With the current costs of licenses, gear, shot shells and dogs I had a strong suspicion that meat hunting just didn’t add up. But I wanted to put pencil to paper to find out exactly what a pound of upland bird actually costs the average bird hunter.

Since I have a number of birds in the fridge and have just returned from the field, I have some real world data of exact weights for birds (using multiple birds to get an average weight).

Woodcock,  breast meat = 1.67 oz
Quail, whole bird = 4.375 oz
Ruffed Grouse, breast meat = 7 oz
Pheasant, breast and thigh meat = 12 oz
Sharptail Grouse, whole bird = 1 lb 4 oz
Pheasant, whole bird = 1 lb 6 oz

There are tons of choices for shotgun shells. If you take a broad look at shell prices you can shoot lead alternatives for over $25 per box or you can shoot target loads for around $7 per box – good luck knocking down tough birds with these. But the average cost of a box of hunting shells is right around $15 per box, or .60¢ per shell.

I know a lot of good shooters, but the average bird hunter would be lucky to match Ted Williams lifetime baseball batting average of .344 on wild birds. So let’s assume that hunters harvest one bird for every three shells fired making the ammo cost per bird $1.80.
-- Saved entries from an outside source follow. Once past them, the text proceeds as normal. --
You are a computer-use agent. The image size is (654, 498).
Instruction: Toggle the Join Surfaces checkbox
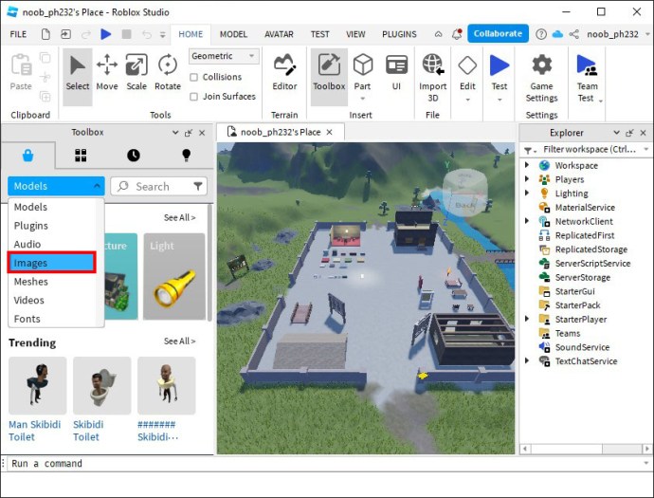pos(194,96)
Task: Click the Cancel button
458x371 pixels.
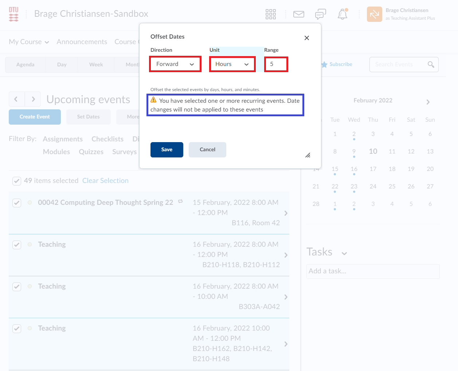Action: pos(207,149)
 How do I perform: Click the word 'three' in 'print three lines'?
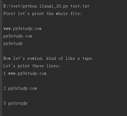click(x=38, y=66)
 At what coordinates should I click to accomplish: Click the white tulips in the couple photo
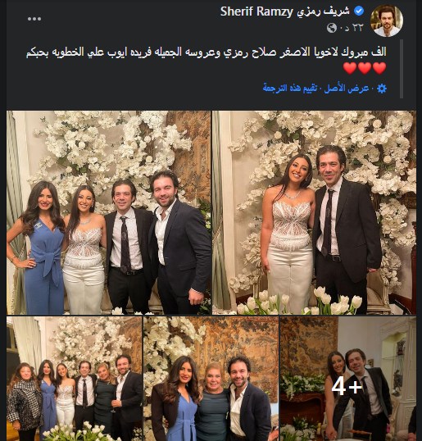coord(299,303)
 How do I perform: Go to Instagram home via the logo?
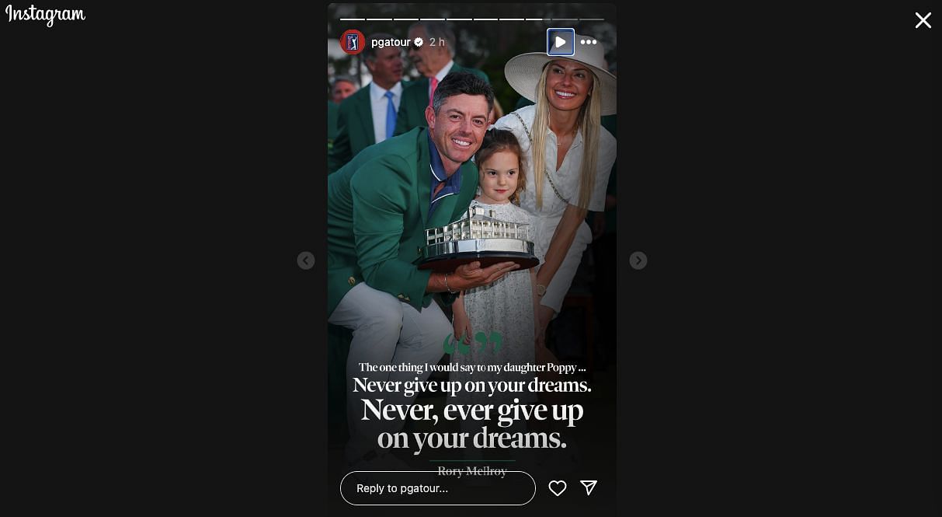[45, 15]
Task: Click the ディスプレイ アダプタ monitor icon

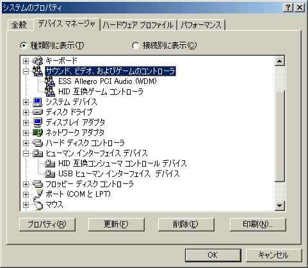Action: click(x=38, y=122)
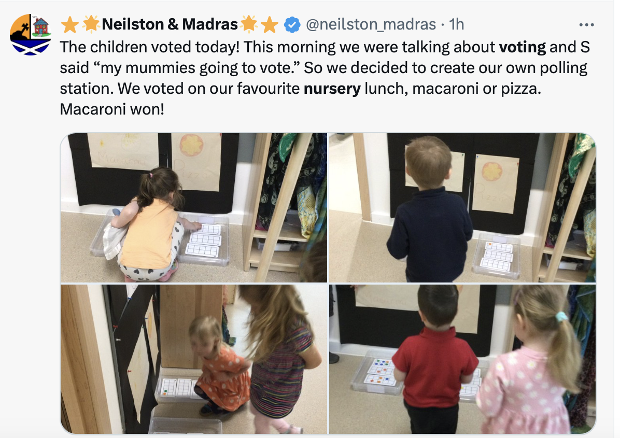Click the first star emoji before name
The height and width of the screenshot is (438, 620).
(x=70, y=24)
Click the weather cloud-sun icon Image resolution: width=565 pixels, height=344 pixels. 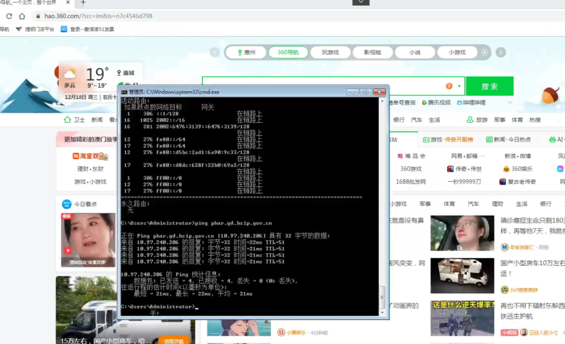[x=70, y=74]
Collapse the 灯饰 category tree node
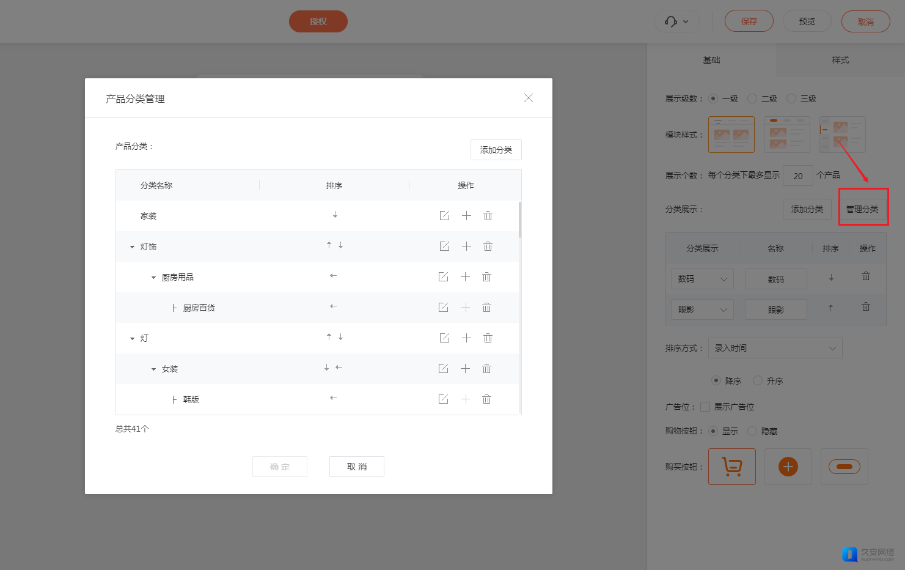 (132, 247)
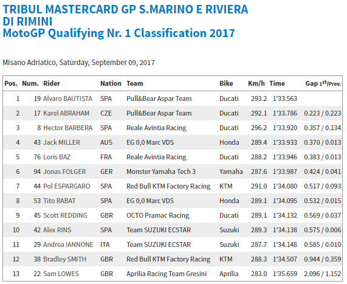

Now to the issue of licenses. I’ve averaged the cost of annual small-game licenses across 50 states. The resident license average is $21.32 and the non-resident license is $99.68. And for our analysis let’s assume that the average bird hunter will take one trip out of state to hunt birds and will also hunt in their home state. So the annual license expenditure average for a bird hunter is $121.

Factoring the cost of a shotgun is a bit interesting, especially when gun prices have such a broad range. But a modest average would be $600. Sure you can get a cheaper shooting stick, but there are many more priced much higher. And of course you intend to use that same shotgun for multiple years – let’s factor you’ll only own that one bird gun for 15 years making the annual cost just $40.

A quick assessment of basic gear that nearly all upland hunters own: game vest ($50), brush pants ($50), hunting boots ($100). And when we first purchase these items we hope it will last forever. But let’s be realistic and give them a 7-year lifespan which makes the annual expense $28.57.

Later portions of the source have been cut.